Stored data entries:
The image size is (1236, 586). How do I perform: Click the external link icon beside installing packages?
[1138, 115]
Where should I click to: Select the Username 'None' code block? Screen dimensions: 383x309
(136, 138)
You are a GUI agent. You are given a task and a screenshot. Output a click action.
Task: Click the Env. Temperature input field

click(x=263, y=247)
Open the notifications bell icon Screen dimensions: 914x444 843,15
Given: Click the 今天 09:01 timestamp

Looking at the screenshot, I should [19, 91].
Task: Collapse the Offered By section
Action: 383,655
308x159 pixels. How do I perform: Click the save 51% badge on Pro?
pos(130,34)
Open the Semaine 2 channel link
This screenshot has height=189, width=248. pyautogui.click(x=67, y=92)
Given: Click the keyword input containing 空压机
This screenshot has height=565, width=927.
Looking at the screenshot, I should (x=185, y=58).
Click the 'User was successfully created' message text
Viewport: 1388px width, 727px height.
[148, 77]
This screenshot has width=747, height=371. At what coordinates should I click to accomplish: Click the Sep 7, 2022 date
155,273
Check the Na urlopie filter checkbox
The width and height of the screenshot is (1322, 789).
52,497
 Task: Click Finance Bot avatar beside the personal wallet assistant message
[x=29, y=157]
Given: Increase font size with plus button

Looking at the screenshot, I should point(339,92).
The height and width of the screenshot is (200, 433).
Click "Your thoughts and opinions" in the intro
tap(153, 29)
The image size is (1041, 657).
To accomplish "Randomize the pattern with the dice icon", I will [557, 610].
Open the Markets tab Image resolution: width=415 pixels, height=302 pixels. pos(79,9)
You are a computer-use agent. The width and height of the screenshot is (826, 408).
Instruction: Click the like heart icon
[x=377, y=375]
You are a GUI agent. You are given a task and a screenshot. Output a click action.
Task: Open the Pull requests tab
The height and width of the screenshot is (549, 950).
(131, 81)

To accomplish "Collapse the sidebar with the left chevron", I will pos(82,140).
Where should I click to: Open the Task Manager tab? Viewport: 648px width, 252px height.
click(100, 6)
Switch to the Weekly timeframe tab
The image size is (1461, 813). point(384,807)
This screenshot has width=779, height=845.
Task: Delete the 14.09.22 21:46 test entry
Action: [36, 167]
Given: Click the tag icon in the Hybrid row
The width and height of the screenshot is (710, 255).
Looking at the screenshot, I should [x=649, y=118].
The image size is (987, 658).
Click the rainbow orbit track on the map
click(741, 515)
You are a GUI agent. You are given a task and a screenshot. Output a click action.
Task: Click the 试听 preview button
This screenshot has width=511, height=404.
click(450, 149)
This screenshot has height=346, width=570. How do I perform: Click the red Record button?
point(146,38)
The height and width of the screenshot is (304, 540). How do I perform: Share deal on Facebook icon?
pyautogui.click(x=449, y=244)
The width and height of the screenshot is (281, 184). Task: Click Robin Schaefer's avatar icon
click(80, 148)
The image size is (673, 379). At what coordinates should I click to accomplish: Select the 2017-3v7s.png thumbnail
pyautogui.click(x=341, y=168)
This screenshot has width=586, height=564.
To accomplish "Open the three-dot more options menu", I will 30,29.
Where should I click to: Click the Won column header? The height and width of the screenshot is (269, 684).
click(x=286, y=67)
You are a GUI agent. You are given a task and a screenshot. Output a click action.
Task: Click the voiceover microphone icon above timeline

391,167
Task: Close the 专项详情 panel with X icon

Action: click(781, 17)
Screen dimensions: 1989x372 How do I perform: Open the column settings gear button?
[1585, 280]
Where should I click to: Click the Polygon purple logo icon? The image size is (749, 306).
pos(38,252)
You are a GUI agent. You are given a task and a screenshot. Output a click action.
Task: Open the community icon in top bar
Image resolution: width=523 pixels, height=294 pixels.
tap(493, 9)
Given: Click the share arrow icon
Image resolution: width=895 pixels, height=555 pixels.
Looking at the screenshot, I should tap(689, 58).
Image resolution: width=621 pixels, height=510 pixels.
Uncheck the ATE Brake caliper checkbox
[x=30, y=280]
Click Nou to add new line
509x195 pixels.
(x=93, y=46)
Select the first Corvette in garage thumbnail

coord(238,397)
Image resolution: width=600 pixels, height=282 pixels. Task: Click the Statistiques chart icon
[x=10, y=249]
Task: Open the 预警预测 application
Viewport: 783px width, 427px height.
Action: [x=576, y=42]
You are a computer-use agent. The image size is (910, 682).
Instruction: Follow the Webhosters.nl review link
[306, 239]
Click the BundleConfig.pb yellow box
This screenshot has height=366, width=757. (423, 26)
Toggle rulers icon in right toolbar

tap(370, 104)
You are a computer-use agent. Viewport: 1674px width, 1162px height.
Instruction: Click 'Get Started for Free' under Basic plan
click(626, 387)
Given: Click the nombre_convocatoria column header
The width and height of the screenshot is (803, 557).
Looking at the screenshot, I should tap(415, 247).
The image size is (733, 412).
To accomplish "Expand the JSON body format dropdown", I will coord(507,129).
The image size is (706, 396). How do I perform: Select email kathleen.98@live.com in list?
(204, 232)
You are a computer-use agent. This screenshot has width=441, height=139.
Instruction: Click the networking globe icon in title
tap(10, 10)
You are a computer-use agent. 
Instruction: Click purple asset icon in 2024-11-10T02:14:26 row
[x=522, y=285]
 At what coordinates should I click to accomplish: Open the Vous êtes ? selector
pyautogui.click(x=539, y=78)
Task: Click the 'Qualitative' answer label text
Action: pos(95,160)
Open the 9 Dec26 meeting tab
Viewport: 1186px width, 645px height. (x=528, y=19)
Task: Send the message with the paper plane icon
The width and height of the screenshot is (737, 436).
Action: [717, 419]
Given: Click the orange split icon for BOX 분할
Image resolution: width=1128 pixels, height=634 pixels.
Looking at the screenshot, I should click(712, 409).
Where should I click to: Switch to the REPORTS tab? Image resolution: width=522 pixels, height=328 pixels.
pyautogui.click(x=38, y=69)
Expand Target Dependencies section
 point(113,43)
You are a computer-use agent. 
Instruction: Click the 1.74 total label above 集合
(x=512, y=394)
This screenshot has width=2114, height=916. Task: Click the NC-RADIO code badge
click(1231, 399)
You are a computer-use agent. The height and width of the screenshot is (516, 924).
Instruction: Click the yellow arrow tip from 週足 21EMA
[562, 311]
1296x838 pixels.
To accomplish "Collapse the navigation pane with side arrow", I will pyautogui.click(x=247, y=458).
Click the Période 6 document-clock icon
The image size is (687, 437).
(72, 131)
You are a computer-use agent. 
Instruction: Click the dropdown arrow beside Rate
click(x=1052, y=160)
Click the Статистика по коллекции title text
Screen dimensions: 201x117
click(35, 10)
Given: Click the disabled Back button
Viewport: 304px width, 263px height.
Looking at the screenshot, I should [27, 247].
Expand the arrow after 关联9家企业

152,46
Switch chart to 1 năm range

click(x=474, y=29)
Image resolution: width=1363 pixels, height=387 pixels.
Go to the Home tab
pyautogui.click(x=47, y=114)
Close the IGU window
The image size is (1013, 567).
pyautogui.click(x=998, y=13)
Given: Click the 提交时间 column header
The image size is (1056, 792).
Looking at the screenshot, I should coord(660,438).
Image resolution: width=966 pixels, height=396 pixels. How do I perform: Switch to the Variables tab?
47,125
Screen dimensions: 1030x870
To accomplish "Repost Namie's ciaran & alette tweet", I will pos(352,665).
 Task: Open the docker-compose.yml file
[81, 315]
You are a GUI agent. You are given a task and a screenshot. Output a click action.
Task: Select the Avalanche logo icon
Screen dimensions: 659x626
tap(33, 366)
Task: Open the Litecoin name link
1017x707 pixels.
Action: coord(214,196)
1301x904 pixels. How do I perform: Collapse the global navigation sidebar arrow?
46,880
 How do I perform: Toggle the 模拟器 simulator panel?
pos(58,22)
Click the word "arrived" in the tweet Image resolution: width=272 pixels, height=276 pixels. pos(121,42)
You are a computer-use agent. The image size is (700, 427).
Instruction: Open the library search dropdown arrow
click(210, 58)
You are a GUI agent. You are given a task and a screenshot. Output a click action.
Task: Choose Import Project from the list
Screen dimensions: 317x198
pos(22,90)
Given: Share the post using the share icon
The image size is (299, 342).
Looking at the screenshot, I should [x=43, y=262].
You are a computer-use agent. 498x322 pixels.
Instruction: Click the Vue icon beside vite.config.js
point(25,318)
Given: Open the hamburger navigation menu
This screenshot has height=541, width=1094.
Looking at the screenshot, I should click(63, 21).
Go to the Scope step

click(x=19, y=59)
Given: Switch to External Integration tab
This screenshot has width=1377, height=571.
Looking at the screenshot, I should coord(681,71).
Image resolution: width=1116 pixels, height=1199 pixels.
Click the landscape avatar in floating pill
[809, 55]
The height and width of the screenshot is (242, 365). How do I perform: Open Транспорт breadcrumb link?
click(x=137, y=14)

What to work on:
Once the line with "Task: Open the Pull requests tab" is found in the records above, print exactly that line and every line after it through the line with "Given: Click the tag icon in the Hybrid row".

Finished exercise:
Task: Open the Pull requests tab
The height and width of the screenshot is (549, 950).
(131, 81)

To accomplish "Collapse the sidebar with the left chevron", I will pos(82,140).
Where should I click to: Open the Task Manager tab? Viewport: 648px width, 252px height.
click(100, 6)
Switch to the Weekly timeframe tab
The image size is (1461, 813). point(384,807)
This screenshot has width=779, height=845.
Task: Delete the 14.09.22 21:46 test entry
Action: [36, 167]
Given: Click the tag icon in the Hybrid row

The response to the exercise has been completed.